Impact of climate change on the success of population support management and plant reintroduction at steep, exposed limestone outcrops in the German Swabian Jura

• Verfasst von: Koch, Marcus [VerfasserIn]
• Verfasst von: Winizuk, Alexandra [VerfasserIn]
• Verfasst von: Banzhaf, Peter [VerfasserIn]
• Verfasst von: Reichardt, Jürgen [VerfasserIn]
• Titel: Impact of climate change on the success of population support management and plant reintroduction at steep, exposed limestone outcrops in the German Swabian Jura
• Verf.angabe: Marcus A. Koch, Alexandra Winizuk, Peter Banzhaf, Jürgen Reichardt
• E-Jahr: 2021
• Jahr: 6 October 2021
• Umfang: 13 S.
• Fussnoten: Gesehen am 06.12.2021
• Titel Quelle: Enthalten in: Perspectives in plant ecology, evolution and systematics
• Ort Quelle: München : Elsevier, 1998
• Jahr Quelle: 2021
• Band/Heft Quelle: 53(2021), Artikel-ID 125643, Seite 1-13
• ISSN Quelle: 1618-0437
• DOI: doi:10.1016/j.ppees.2021.125643
• Datenträger: Online-Ressource
• Sprache: eng
• Sach-SW: Cheddar pink
• Sach-SW: Cliff vegetation
• Sach-SW: Climate change
• Sach-SW: Conservation
• K10plus-PPN: 1780381395

Abstract

Species-rich rocky outcrops and cliff vegetation in central Europe distributed outside alpine regions are typically associated with historical landscapes of interrelated natural and cultural features such as the Swabian Alb in Germany. Consequently, in these regions, biodiversity is highly threatened by various factors, such as land use change and increased land use intensity. In central Europe, the flagship species closely associated with these vegetation types is Cheddar Pink (Dianthus gratianopolitanus), whose total European population is declining.
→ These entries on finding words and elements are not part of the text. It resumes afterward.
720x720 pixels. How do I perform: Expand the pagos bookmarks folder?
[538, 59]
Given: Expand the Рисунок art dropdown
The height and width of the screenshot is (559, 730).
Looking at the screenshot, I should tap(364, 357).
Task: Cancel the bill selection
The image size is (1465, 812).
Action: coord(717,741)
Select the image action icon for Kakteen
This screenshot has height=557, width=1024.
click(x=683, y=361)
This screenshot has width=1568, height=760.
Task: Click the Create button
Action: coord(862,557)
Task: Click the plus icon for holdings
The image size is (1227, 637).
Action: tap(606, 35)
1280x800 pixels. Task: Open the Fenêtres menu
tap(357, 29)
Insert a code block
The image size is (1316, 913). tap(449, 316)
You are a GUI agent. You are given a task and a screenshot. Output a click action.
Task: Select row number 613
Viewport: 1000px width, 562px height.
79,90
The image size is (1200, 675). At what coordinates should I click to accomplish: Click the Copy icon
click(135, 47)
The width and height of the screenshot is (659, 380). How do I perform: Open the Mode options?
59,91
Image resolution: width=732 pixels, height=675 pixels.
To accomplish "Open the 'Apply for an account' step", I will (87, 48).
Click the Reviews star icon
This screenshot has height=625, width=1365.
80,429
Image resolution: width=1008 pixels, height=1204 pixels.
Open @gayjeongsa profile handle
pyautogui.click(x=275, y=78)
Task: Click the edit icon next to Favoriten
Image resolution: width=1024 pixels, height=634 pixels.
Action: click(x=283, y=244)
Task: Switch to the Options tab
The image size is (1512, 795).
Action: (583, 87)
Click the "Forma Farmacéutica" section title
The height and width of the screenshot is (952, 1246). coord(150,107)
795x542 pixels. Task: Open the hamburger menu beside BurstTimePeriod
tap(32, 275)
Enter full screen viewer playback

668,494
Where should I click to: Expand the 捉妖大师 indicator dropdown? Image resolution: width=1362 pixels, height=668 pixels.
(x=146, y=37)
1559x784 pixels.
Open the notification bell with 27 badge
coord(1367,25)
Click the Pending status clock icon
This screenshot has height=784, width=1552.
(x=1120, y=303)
Herein, we exemplified a successful reintroduction experiment at two different sites at the species’ distribution center in Germany on the Swabian Alb. In total 549 individuals were reintroduced in 2017 and 2018 and monitored in the field until 2020. Using a subset of clonally replicated plants it was shown under controlled conditions in greenhouses during 2016-2019 that climate change and, in particular, increased temperature sum in late winter and during spring had a great effect on the phenology and population fitness of D. gratianopolitanus ex situ. It was demonstrated that these effects were independent of genetic variation and cultivation effects. Global climate change and increased temperature sums not only caused significant earlier flowering, but also significantly reduced number of flowers and seed set, thereby drastically affecting population viability in a negative way. We concluded that ecological micro-niches of the studied species are spatially shifting and that the germination and seedling phases will become increasingly crucial for its long-term population persistence. Our study has potential implications for future cliff management and successful long-term habitat protection strategies.